Task prompt —
Among the entries below, which lines run from the line with "Image resolution: width=988" through the line with "Task: Switch the chart axis to Time"? Retype those, both ends included, exactly and without pictures.

Given data —

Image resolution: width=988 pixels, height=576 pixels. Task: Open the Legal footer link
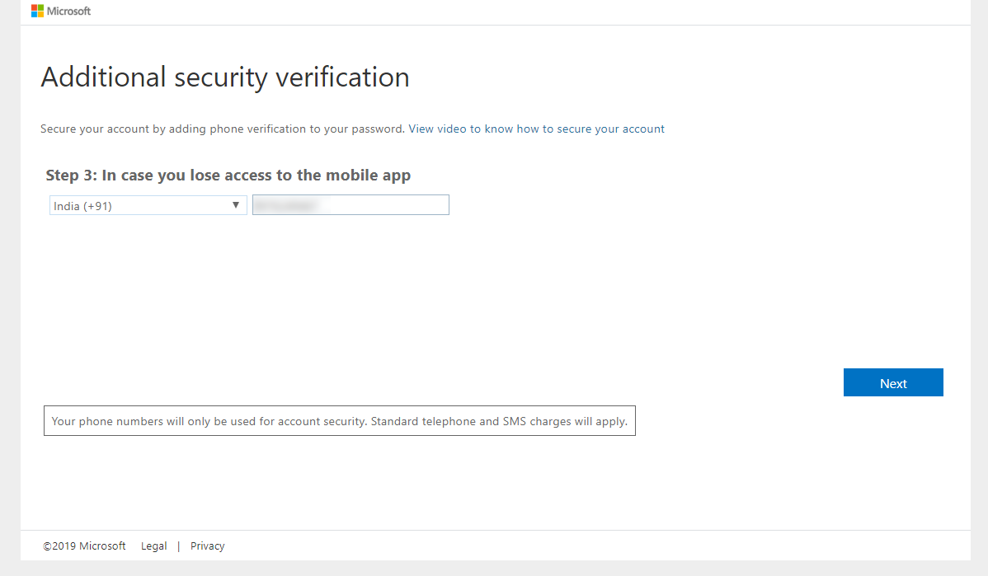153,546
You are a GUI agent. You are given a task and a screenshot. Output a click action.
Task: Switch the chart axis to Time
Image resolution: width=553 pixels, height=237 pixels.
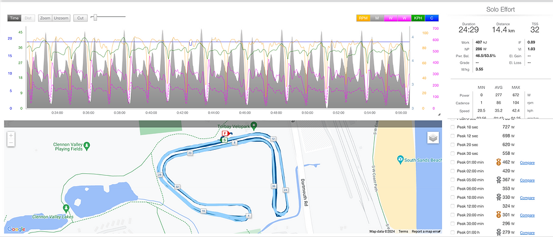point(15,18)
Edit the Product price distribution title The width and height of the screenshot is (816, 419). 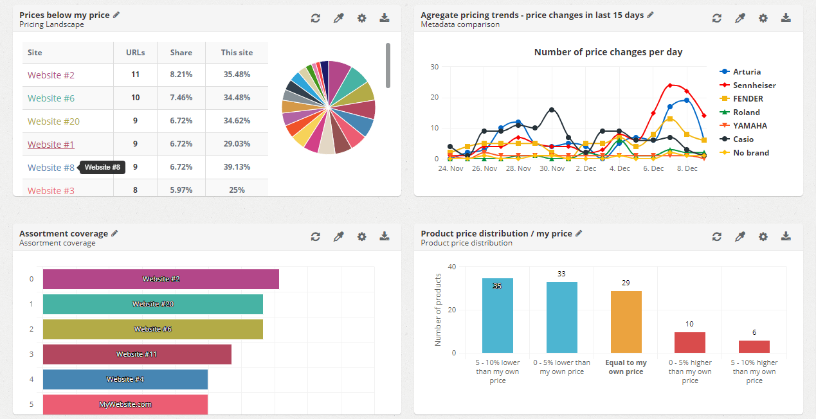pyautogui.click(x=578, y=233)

* * *

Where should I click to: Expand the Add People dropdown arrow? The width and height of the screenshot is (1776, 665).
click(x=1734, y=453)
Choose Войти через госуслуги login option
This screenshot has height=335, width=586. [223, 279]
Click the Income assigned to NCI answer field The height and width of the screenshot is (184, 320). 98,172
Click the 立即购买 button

* * *

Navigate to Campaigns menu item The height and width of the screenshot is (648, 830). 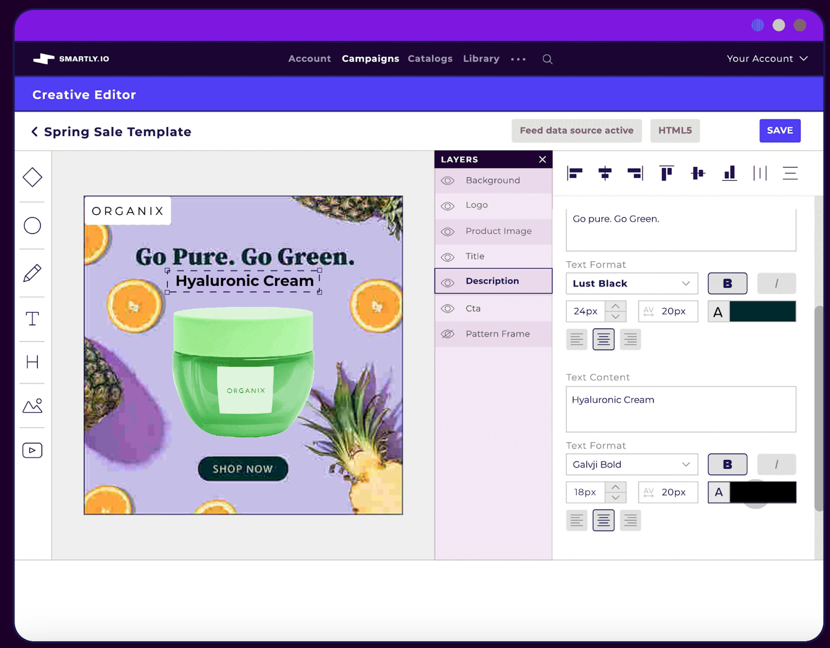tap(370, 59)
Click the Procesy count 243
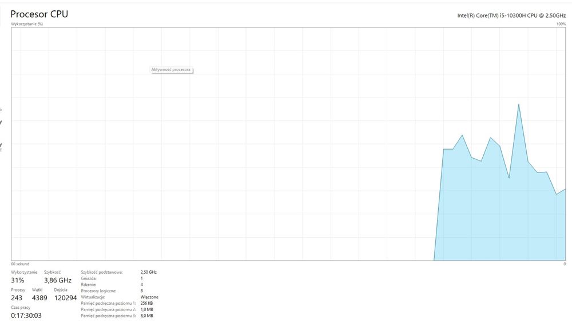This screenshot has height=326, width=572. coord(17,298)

Expected answer —
Image resolution: width=988 pixels, height=576 pixels. Task: Open the Legal footer link
153,546
You are a GUI agent. You are given a task and a screenshot. Output a click action.
Task: Switch the chart axis to Time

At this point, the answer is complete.